BURLINGTON The Souris River flood of June 2011 took its toll on the structure of Peace Lutheran Church in Burlington but it was unable to destroy the determination of the church members.
The congregation and the entire community of Burlington have endured and will celebrate with a building dedication on May 5 during the 9 a.m. worship service. Dedication events will start on May 4 at 1 p.m. with a tour of some homes that were flooded and conclude with a potluck at 5:30 p.m. at the church. A list of homes on the tour will be available at the church that day.
The flood left the church building surrounded by water and the basement filled with water to the floor joists. Not only did the church sustain damage, but a large number of the congregation members' homes were also flooded.
Peace Lutheran Church, in Burlington, was surrounded by water during the Souris River flood in June 2011.
The Rev. Emily Nesdahl, pastor of Peace Lutheran Church in Burlington places a vase of flowers on a table in the fellowship hall on April 24. The addition to the church will be dedicated on May 5 during the 9 a.m. worship service.

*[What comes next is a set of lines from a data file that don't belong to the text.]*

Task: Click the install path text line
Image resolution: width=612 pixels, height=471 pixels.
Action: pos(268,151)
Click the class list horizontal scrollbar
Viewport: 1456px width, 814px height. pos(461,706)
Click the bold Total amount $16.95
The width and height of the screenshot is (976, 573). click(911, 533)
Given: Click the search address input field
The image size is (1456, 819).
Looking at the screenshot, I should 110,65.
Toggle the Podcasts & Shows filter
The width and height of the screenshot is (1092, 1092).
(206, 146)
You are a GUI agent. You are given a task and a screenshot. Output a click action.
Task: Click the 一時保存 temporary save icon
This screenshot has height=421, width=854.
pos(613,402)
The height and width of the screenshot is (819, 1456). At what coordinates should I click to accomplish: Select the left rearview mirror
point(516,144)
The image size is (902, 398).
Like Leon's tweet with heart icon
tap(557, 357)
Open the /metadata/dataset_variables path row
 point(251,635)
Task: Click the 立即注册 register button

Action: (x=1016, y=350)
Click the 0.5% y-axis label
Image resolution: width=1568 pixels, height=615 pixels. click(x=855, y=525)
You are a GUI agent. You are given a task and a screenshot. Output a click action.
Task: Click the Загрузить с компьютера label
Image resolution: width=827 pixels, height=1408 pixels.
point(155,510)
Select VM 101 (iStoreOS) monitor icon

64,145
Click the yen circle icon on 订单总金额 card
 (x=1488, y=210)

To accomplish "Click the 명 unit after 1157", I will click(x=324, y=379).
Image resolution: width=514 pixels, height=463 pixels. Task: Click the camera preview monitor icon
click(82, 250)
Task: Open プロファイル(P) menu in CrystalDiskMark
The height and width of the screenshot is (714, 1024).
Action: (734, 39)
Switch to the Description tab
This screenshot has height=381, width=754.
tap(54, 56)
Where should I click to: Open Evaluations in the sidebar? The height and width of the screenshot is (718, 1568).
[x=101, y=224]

By the fall of 2011 the leaders of the congregation had to make a tough decision: Should they rebuild the basement or build above ground? After spending months of mucking out, cleaning out and hauling debris from the basement, plus many financial issues of re-developing the basement area, the ultimate decision was to build above ground. Plans then began for the more than 5,000-square-foot addition.
Realizing the amount of work that would be required, the congregation accepted an offer made by the Evangelical Lutheran Church in America. Mission Builders would help to rebuild the church at a very reduced rate. In May 2012 six couples arrived in their RV homes. They came from states as far as Texas to the East Coast and lived in the church parking lot for up to six months.
Not only did the Mission Builders come, but people from everywhere came to help build the addition with labor and contributions. A group from New York, "Rising Above the Ashes," came to help and left "star" poles that are still standing around the community. Another group from Peace Lutheran's "sister" church in Wisconsin also came to help work and camped out at the church.
"All the hard work and monetary donations were truly appreciated," said Diane Moline, who was church council president at that time. "Above all, we are thankful. So thankful, for the many prayers."
During the building period meals were offered on Saturdays for the builders and the entire community. People looked forward to the meal and fellowship time.
"Serving the meals, and seeing the grateful faces was a blessing," Moline said. "It helped to reconnect us as a community."
Moline added that the church family has grown in faith as well as in numbers. She said the new addition houses additional space for the kitchen and fellowship hall, Sunday school rooms, a family room, the Good Shepherd Before and After School Care and the Burlington Food Pantry. The facility will also be available for community events.
"We really need to express our gratitude to all the church members and local people who volunteered so many hours to build the new addition," said Connie Haider, who is secretary at Peace Lutheran. "Without their help the addition would have been a much larger burden."